MTD (Month to Date): returns a set of members from the date and time dimension, starting with the first date of the month up to the specified member.
YTD (Year to Date): returns a set of members from the date and time dimension starting with the first day of the year up to the specified member.
Remarks
In this section, numbers are meant as rough estimates rather than absolute truths.
Storing Temporal Types within the Datastore
Developer's choices regarding temporal types in the Datastore can have a strong impact on memory usage and performance.
The developer should consider using two columns, one for the LocalDate, and the other for the LocalTime. This will allow the dictionarization of the date field, and add some flexibility to the queries run against the pivot.
Let's imagine a banking system storing 8 years of trading history (and round this to 3000 days).
This represents 3000 differents LocalDate
objects, each of them being stored (roughly) as:
- one int for the year (32 bits)
- two shorts for the day and month (16 * 2 bits)
Let's also say that 10k trades are performed every day.
If the Date field is dictionarized, the impact on memory is negligible:
- 3000
LocalDate
objects stored on Heap, which amounts to less than 1 MBits. - 3000 * 10k = 30M trades stored Offheap, in Integer Chunks. These can be compressed in ActivePivot. For the dictionarized Date field, these can be compressed using 11 bits (the closest power of 2 = 4096). This very roughly amounts to 300 MBits.
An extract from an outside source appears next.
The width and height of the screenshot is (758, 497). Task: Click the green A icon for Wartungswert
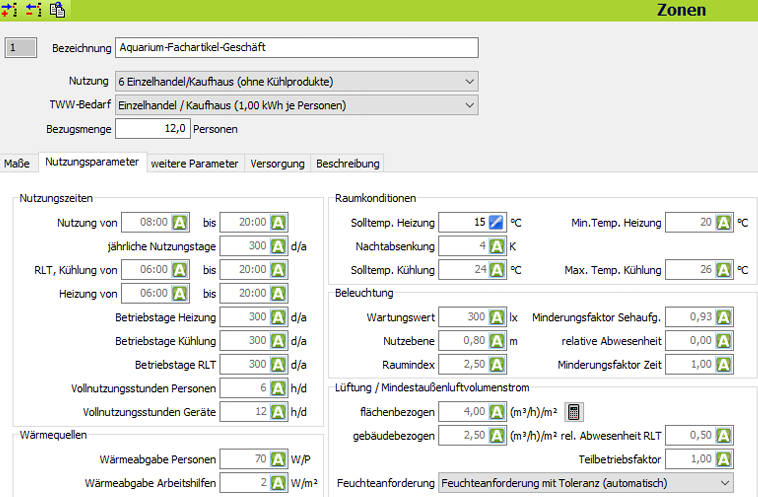coord(497,318)
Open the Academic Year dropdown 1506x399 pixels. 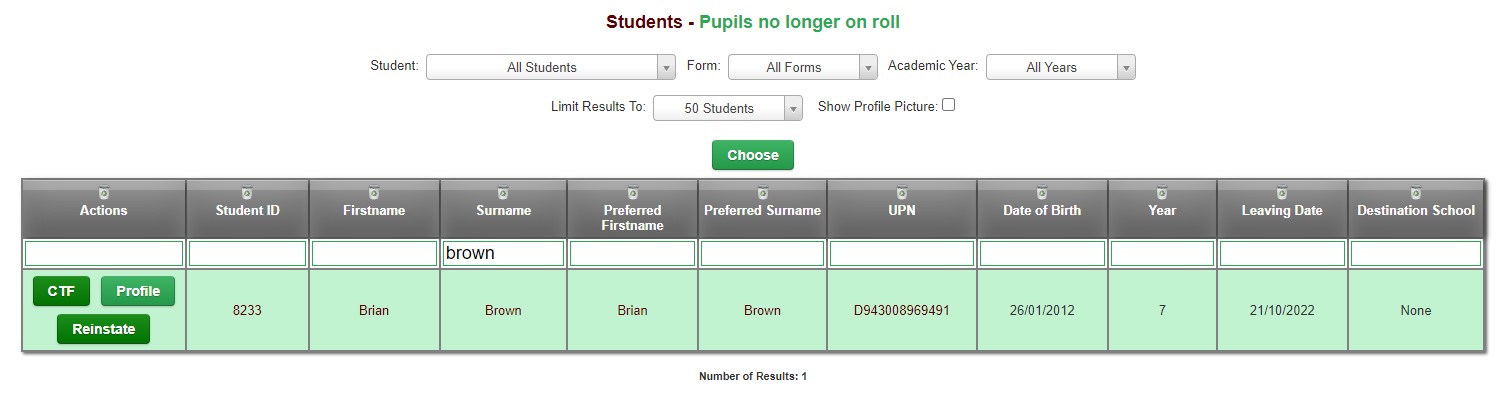click(x=1061, y=67)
If the Date field is not dictionarized, one LocalDate
object is stored for each trade. That is 30M
LocalDate
objects stored in Object Chunks on Heap, for about 1.7 GBits total.
Now let's imagine that these trades are recorded with LocalDateTime
objects instead, with
precision to the second.
These objects each contain a LocalDate
(64 bits) and a LocalTime
, stored roughly as:
- three bytes for the hour, minute, second (8 * 3 bits)
- one int for the nanoseconds (32 bits) That amounts to 64 + 32 + 24 = 120 bits per temporal marker.
Following the same calculations, if the Date field is not dictionarized, that is 30M LocalDateTime
objects, stored similarly as before, for about 3.3 GBits of On Heap object Chunks.
Indexing this field would represent a grave mistake: the chances that two trades are performed at
the same second are small, and the index would be a 1 to 1 mapping between the LocalDateTime
objects stored on Heap (3.3 GBits again), and the bitmap (which has no value), stored OffHeap,
in Double Chunks (as we would index more than Integer.MAX_VALUE
objects).
These numbers might sound small, but they tend to be bigger in real life projects, with simulation data, and so on. They still illustrate how indexes can free Heap Memory in ActivePivot, which is intensively used at querying time. Offheap management is one of ActivePivot's strong points.
If needed, one can use two fields, one for a LocalDate, and one for a LocalTime, and only index the date.